The other thing to verify is whether your tranny requires GL-4 performance level (I can't remember if ours does) because Mobil 1 states specifically "It should not be used in any *transmissions* requiring an engine oil or automatic transmission fluid, or GL-4 performance level."



[Modified by JettaRed, 7:39 PM 12-1-2001]


----------



## queue (Oct 8, 2001)

*Re: best gear oil for a 5 speed mk4 GTI? (JettaRed)*

yeah, i have an O2J tranny, and the manual specificaly says you need GL-4 rated gear oil.


----------



## Fast16v (Oct 9, 2000)

*Re: best gear oil for a 5 speed mk4 GTI? (queue)*

I have heard good things about redline gear oil. 4 pints is all you need.


----------



## JettaRed (Aug 14, 2000)

*Re: best gear oil for a 5 speed mk4 GTI? (Fast16v)*

quote:[HR][/HR]I have heard good things about redline gear oil. 4 pints is all you need.[HR][/HR]​More like 2 quarts.
(j/k)


----------



## spitpilot (Feb 14, 2000)

*Re: best gear oil for a 5 speed mk4 GTI? (JettaRed)*

quote:[HR][/HR]I have heard good things about redline gear oil. 4 pints is all you need.
More like 2 quarts.
(j/k)[HR][/HR]​Hmm first my 27 year old daughter can't read a tape measure "two marks past the 5' 4" mark Dad, now.... the basic "two cups=one pint, two pints=one quart" relationship seems to have broken down!
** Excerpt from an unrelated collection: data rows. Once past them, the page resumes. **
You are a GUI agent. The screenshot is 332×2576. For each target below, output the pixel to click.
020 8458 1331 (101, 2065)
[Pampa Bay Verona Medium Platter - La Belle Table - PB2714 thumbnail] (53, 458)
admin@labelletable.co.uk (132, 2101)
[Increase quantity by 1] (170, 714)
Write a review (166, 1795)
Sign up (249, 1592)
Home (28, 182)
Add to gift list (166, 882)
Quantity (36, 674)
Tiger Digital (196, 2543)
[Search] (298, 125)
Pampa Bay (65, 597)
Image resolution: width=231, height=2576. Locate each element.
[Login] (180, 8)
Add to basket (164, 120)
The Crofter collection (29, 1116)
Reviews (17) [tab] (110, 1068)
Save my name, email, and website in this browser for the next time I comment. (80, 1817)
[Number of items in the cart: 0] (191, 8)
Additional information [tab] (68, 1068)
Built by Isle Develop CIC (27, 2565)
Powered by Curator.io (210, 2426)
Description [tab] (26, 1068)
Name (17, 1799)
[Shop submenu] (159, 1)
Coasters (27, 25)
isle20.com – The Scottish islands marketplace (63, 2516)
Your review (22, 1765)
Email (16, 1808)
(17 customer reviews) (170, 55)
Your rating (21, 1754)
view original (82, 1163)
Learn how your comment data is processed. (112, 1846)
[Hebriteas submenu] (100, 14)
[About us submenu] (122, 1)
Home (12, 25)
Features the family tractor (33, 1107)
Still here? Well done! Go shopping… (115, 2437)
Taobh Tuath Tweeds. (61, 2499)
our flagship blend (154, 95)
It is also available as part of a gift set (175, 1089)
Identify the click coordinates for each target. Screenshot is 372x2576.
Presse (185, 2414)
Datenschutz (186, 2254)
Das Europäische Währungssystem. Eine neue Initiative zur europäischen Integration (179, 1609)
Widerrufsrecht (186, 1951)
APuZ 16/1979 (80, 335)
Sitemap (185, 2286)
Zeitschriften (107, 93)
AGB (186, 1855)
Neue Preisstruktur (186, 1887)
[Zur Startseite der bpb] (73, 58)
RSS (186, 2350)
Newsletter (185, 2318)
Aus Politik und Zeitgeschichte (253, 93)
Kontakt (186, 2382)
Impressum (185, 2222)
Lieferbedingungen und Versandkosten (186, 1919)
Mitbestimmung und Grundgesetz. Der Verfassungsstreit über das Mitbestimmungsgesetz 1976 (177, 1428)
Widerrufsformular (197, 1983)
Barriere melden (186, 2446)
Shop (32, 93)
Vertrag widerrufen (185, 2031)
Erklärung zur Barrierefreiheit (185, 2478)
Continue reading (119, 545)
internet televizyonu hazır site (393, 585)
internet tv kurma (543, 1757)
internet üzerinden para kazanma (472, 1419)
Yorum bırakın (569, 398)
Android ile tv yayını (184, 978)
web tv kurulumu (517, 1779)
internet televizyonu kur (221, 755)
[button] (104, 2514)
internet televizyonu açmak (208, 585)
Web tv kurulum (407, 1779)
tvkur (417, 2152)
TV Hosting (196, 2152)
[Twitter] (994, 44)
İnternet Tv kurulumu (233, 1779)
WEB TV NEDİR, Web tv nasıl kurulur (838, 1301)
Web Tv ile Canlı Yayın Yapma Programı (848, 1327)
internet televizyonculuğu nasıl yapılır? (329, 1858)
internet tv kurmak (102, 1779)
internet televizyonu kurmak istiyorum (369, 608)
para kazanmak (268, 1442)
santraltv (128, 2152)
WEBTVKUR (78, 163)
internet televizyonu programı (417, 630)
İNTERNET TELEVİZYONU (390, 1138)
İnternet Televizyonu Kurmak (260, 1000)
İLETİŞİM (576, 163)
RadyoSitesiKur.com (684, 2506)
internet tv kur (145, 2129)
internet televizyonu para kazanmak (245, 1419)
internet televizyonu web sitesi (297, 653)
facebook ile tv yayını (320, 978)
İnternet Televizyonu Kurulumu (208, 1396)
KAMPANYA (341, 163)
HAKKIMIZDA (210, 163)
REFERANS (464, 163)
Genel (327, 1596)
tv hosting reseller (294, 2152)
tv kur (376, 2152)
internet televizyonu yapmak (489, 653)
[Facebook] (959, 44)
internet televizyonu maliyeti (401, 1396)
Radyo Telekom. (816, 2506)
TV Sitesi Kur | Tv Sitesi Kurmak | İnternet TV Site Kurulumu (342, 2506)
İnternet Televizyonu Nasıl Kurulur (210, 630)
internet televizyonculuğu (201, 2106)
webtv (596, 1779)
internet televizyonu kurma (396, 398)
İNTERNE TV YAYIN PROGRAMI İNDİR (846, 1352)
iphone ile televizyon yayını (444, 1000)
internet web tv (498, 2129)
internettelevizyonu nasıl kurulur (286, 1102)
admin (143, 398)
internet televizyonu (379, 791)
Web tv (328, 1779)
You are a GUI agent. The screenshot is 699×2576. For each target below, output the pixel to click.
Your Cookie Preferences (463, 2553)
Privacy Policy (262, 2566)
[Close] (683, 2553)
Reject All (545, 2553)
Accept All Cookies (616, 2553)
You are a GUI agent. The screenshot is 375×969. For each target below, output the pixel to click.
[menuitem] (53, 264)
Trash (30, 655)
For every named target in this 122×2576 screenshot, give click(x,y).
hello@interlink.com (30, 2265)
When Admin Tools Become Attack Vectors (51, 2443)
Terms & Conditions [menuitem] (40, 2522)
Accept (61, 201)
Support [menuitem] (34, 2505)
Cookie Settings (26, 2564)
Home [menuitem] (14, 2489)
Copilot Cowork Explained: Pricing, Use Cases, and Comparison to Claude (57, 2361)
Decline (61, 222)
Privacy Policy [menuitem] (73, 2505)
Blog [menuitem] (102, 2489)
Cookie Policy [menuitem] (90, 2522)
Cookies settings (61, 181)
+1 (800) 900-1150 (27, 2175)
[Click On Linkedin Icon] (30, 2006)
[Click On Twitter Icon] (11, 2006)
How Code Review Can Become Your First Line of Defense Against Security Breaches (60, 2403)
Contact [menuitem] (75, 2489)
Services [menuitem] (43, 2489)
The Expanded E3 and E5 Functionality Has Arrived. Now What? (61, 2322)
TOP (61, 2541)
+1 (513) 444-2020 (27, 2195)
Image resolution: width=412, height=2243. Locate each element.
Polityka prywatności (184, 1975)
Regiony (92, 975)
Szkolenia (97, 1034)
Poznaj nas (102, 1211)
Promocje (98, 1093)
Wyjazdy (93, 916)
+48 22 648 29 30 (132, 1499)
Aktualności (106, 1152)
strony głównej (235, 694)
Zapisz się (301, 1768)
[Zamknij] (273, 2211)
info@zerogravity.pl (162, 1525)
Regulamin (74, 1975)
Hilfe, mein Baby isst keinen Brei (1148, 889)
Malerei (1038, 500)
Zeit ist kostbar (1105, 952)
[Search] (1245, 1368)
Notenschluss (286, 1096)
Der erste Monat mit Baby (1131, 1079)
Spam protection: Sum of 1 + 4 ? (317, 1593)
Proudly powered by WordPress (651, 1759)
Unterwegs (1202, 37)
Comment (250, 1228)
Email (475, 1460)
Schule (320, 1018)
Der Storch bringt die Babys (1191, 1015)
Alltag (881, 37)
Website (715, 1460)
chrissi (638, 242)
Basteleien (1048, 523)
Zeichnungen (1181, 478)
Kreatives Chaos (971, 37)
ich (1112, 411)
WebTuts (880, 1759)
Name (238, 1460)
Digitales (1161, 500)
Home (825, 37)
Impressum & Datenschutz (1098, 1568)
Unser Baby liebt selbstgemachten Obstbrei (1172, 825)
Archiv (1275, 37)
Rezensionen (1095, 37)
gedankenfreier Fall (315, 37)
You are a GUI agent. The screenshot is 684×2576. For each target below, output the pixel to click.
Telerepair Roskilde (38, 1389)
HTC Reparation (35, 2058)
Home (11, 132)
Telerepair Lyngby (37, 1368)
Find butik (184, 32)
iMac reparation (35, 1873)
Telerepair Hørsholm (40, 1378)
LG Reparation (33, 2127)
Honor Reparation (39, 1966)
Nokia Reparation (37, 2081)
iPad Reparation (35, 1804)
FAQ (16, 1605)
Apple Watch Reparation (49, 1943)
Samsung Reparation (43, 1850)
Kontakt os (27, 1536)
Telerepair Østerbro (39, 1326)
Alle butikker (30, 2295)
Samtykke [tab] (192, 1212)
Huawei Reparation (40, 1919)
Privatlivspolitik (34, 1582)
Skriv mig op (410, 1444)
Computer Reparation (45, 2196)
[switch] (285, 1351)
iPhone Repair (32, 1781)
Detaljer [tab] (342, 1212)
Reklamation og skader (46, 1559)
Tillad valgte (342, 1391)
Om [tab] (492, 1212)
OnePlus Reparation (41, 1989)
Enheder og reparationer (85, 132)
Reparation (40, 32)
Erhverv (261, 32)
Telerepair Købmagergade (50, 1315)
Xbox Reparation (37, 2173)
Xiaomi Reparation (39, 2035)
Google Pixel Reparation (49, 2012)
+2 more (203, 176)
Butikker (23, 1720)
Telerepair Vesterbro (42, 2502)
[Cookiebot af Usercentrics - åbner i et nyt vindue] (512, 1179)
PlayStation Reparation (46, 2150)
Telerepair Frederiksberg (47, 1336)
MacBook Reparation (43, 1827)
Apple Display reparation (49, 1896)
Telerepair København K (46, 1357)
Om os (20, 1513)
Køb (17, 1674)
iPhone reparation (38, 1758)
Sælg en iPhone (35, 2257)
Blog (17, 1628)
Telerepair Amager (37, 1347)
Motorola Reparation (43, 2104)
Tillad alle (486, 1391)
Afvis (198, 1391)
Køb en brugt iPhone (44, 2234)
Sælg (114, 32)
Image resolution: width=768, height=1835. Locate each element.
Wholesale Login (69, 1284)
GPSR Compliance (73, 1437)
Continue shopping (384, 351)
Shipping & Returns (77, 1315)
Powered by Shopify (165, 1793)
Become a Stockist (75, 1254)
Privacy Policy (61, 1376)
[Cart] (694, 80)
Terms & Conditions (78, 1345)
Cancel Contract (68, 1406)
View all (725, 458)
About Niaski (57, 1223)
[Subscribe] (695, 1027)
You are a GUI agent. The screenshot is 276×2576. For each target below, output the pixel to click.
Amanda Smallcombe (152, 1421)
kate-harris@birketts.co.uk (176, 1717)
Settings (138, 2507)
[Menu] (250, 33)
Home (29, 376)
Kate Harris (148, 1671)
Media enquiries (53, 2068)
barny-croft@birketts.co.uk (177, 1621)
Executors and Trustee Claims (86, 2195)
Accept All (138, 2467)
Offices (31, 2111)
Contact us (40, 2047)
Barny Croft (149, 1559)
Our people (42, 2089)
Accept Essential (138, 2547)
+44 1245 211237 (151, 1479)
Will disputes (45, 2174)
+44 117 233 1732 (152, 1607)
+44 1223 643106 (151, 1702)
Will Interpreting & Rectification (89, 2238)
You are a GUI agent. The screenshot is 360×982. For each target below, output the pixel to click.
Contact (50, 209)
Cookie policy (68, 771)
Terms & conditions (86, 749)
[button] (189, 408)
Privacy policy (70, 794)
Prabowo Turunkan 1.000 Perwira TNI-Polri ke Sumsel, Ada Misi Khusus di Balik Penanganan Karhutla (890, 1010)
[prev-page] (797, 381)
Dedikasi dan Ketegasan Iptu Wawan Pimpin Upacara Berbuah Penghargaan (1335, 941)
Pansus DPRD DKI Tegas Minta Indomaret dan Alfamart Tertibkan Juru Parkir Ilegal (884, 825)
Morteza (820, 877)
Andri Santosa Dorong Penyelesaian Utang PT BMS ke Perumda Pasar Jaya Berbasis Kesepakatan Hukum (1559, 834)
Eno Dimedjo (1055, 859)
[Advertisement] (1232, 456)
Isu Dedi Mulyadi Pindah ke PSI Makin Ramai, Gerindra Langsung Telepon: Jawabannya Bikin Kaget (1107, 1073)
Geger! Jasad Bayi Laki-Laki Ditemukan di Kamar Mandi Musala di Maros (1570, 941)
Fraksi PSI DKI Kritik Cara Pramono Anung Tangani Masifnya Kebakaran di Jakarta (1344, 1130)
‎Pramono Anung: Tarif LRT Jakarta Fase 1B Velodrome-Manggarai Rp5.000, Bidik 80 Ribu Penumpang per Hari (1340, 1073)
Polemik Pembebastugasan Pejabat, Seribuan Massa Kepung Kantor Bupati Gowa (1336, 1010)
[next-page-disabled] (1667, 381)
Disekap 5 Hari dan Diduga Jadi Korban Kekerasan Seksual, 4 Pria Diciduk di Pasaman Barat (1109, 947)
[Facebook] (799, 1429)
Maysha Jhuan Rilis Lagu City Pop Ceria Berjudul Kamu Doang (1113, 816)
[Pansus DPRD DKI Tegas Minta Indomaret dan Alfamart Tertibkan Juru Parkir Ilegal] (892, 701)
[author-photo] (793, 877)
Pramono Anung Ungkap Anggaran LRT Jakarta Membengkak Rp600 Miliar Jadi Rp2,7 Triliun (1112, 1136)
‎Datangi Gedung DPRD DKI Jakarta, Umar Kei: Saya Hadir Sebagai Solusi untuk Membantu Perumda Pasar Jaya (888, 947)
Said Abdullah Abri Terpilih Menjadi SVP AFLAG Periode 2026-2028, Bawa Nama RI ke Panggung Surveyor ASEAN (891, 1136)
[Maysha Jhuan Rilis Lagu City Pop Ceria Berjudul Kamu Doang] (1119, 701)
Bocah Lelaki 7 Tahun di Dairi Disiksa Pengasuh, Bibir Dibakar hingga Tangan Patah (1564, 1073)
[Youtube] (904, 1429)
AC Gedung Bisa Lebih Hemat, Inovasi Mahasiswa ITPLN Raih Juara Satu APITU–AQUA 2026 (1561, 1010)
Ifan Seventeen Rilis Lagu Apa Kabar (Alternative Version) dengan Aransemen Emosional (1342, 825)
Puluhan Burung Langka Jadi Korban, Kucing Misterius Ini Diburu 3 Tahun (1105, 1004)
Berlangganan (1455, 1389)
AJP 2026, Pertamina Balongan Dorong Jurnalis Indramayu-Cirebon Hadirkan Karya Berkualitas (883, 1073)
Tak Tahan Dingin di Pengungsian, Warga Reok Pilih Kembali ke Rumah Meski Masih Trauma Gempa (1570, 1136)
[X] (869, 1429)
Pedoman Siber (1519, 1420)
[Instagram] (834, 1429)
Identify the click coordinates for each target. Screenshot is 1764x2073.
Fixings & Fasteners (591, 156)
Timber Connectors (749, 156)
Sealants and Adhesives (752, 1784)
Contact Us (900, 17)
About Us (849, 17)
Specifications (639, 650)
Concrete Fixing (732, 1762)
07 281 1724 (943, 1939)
Maybe there is a crisis of education in the US...assuming the quoted post came from the US. But then if it didn't, we'd be talking liters here, right!


----------



## JettaRed (Aug 14, 2000)

*Re: best gear oil for a 5 speed mk4 GTI? (spitpilot)*

You do realize "j/k" means "just kidding", don't you?


----------



## jsbache (Dec 8, 2001)

*Re: best gear oil for a 5 speed mk4 GTI? (JettaRed)*

How do you add gear oil? OR should I have the dealer do it?


----------



## Project20v (Nov 12, 2001)

*Re: best gear oil for a 5 speed mk4 GTI? (nasacrugti)*

You'll need a special socket ($17--Snap On) And whatever brand you use, get a SYNTHETIC SAE 50 viscosity. Best yet go to VW and get 3 QTS. GL-4.......


[Modified by Project20v, 8:02 AM 12-9-2001]


----------



## bdsxxx (Dec 30, 1999)

*Re: best gear oil for a 5 speed mk4 GTI? (Project20v)*

redline, GL-4, MT-90 but check with REDLINE apps for you car (MTL vs MT) . THis stuff is liquid ball bearings for the GERMAN car, doesn't work in Italian gearboxes though.


----------



## JettaRed (Aug 14, 2000)

*Re: best gear oil for a 5 speed mk4 GTI? (Project20v)*

*DO NOT use SAE 50!* Use G50 SAE 75W90. Details: http://cory.charltonfamily.org/gti/vwtechcontent/vwpdf/v000003.pdf 
Again, Valvoline synthetic is good and easy to find. Red Line makes good products as well. You need a 17mm allen wrench or hex socket--not easy to find, but I think Pep Boys carry them. You can always go get whatever you need here: http://www.zelenda.com/ 
It also helps to have a gear oil pump or a long hose to refill with. The plug to drain is on the bottom of the transmission (17mm hex) and to refill is on the front bottom of the tranny on the drivers side.



[Modified by JettaRed, 10:14 AM 12-8-2001]


----------